=== Instructions to follow ===
What is needed here is an exact copy of all the data.

********

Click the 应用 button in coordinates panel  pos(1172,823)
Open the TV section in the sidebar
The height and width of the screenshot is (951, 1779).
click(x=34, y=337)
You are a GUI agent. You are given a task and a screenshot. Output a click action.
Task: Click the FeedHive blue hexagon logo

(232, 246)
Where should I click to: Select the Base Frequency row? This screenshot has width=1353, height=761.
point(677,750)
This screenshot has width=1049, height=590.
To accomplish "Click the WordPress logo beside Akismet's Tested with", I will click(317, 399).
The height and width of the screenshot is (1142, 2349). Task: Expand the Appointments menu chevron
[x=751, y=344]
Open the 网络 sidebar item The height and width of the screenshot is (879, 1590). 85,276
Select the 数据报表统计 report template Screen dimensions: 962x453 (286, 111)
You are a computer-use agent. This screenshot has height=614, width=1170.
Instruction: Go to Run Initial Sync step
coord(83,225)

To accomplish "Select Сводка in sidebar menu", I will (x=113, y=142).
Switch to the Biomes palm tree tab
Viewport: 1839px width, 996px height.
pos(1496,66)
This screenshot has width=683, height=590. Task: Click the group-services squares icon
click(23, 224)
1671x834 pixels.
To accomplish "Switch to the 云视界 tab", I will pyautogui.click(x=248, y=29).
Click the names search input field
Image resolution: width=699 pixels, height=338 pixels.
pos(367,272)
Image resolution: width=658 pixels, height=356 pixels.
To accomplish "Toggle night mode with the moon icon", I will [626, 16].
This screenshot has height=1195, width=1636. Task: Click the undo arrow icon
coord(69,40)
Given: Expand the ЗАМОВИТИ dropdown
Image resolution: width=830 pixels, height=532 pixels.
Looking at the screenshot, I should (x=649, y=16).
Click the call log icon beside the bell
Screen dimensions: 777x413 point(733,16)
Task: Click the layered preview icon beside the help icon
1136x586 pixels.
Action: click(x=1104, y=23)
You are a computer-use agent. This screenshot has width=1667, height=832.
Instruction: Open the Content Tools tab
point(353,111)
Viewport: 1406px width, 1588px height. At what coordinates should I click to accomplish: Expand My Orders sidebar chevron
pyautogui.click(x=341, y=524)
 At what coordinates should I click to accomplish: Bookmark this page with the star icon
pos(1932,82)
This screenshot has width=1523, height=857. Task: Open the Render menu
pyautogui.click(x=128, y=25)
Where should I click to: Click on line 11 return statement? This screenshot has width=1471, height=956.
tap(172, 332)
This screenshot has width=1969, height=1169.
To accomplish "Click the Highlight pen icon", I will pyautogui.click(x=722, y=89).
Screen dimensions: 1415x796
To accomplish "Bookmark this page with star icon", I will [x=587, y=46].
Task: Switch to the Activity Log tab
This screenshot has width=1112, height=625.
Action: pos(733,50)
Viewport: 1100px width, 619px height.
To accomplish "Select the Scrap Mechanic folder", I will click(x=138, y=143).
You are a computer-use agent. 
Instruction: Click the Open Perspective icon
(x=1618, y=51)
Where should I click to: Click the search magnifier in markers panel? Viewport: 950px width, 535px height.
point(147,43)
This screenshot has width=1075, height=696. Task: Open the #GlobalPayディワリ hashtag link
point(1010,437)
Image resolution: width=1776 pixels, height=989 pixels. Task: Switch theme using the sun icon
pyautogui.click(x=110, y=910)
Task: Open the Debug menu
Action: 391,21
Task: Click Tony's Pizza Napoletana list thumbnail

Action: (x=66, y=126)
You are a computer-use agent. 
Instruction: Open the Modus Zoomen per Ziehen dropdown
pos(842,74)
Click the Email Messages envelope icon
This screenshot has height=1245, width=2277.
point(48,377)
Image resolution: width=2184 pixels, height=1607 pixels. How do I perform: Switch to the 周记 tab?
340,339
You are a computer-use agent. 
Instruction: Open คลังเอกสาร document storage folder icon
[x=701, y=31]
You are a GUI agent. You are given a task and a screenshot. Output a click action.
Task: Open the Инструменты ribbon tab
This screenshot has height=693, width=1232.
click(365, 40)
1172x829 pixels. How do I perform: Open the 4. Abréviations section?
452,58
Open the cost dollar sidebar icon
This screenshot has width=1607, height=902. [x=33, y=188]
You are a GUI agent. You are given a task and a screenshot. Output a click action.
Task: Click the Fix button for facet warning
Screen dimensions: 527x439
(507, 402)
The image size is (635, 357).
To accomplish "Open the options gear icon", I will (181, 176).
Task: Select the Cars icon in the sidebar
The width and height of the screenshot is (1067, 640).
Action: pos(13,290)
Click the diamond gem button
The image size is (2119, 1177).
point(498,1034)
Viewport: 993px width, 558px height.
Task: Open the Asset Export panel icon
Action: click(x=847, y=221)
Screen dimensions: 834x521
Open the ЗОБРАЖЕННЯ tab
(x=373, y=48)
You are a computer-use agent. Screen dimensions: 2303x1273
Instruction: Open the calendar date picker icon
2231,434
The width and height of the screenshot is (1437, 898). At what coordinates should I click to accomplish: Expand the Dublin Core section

********

=== Your response ===
Click the 应用 button in coordinates panel  pos(1172,823)
Open the TV section in the sidebar
The height and width of the screenshot is (951, 1779).
click(x=34, y=337)
You are a GUI agent. You are given a task and a screenshot. Output a click action.
Task: Click the FeedHive blue hexagon logo

(232, 246)
Where should I click to: Select the Base Frequency row? This screenshot has width=1353, height=761.
point(677,750)
This screenshot has width=1049, height=590.
To accomplish "Click the WordPress logo beside Akismet's Tested with", I will click(317, 399).
The height and width of the screenshot is (1142, 2349). Task: Expand the Appointments menu chevron
[x=751, y=344]
Open the 网络 sidebar item The height and width of the screenshot is (879, 1590). 85,276
Select the 数据报表统计 report template Screen dimensions: 962x453 (286, 111)
You are a computer-use agent. This screenshot has height=614, width=1170.
Instruction: Go to Run Initial Sync step
coord(83,225)

To accomplish "Select Сводка in sidebar menu", I will (x=113, y=142).
Switch to the Biomes palm tree tab
Viewport: 1839px width, 996px height.
pos(1496,66)
This screenshot has width=683, height=590. Task: Click the group-services squares icon
click(23, 224)
1671x834 pixels.
To accomplish "Switch to the 云视界 tab", I will pyautogui.click(x=248, y=29).
Click the names search input field
Image resolution: width=699 pixels, height=338 pixels.
pos(367,272)
Image resolution: width=658 pixels, height=356 pixels.
To accomplish "Toggle night mode with the moon icon", I will [626, 16].
This screenshot has height=1195, width=1636. Task: Click the undo arrow icon
coord(69,40)
Given: Expand the ЗАМОВИТИ dropdown
Image resolution: width=830 pixels, height=532 pixels.
Looking at the screenshot, I should (x=649, y=16).
Click the call log icon beside the bell
Screen dimensions: 777x413 point(733,16)
Task: Click the layered preview icon beside the help icon
1136x586 pixels.
Action: click(x=1104, y=23)
You are a computer-use agent. This screenshot has width=1667, height=832.
Instruction: Open the Content Tools tab
point(353,111)
Viewport: 1406px width, 1588px height. At what coordinates should I click to accomplish: Expand My Orders sidebar chevron
pyautogui.click(x=341, y=524)
 At what coordinates should I click to accomplish: Bookmark this page with the star icon
pos(1932,82)
This screenshot has width=1523, height=857. Task: Open the Render menu
pyautogui.click(x=128, y=25)
Where should I click to: Click on line 11 return statement? This screenshot has width=1471, height=956.
tap(172, 332)
This screenshot has width=1969, height=1169.
To accomplish "Click the Highlight pen icon", I will pyautogui.click(x=722, y=89).
Screen dimensions: 1415x796
To accomplish "Bookmark this page with star icon", I will [x=587, y=46].
Task: Switch to the Activity Log tab
This screenshot has width=1112, height=625.
Action: pos(733,50)
Viewport: 1100px width, 619px height.
To accomplish "Select the Scrap Mechanic folder", I will click(x=138, y=143).
You are a computer-use agent. 
Instruction: Click the Open Perspective icon
(x=1618, y=51)
Where should I click to: Click the search magnifier in markers panel? Viewport: 950px width, 535px height.
point(147,43)
This screenshot has width=1075, height=696. Task: Open the #GlobalPayディワリ hashtag link
point(1010,437)
Image resolution: width=1776 pixels, height=989 pixels. Task: Switch theme using the sun icon
pyautogui.click(x=110, y=910)
Task: Open the Debug menu
Action: 391,21
Task: Click Tony's Pizza Napoletana list thumbnail

Action: (x=66, y=126)
You are a computer-use agent. 
Instruction: Open the Modus Zoomen per Ziehen dropdown
pos(842,74)
Click the Email Messages envelope icon
This screenshot has height=1245, width=2277.
point(48,377)
Image resolution: width=2184 pixels, height=1607 pixels. How do I perform: Switch to the 周记 tab?
340,339
You are a computer-use agent. 
Instruction: Open คลังเอกสาร document storage folder icon
[x=701, y=31]
You are a GUI agent. You are given a task and a screenshot. Output a click action.
Task: Open the Инструменты ribbon tab
This screenshot has height=693, width=1232.
click(365, 40)
1172x829 pixels. How do I perform: Open the 4. Abréviations section?
452,58
Open the cost dollar sidebar icon
This screenshot has width=1607, height=902. [x=33, y=188]
You are a GUI agent. You are given a task and a screenshot. Output a click action.
Task: Click the Fix button for facet warning
Screen dimensions: 527x439
(507, 402)
The image size is (635, 357).
To accomplish "Open the options gear icon", I will (181, 176).
Task: Select the Cars icon in the sidebar
The width and height of the screenshot is (1067, 640).
Action: pos(13,290)
Click the diamond gem button
The image size is (2119, 1177).
point(498,1034)
Viewport: 993px width, 558px height.
Task: Open the Asset Export panel icon
Action: click(x=847, y=221)
Screen dimensions: 834x521
Open the ЗОБРАЖЕННЯ tab
(x=373, y=48)
You are a computer-use agent. Screen dimensions: 2303x1273
Instruction: Open the calendar date picker icon
2231,434
The width and height of the screenshot is (1437, 898). At what coordinates should I click to accomplish: Expand the Dublin Core section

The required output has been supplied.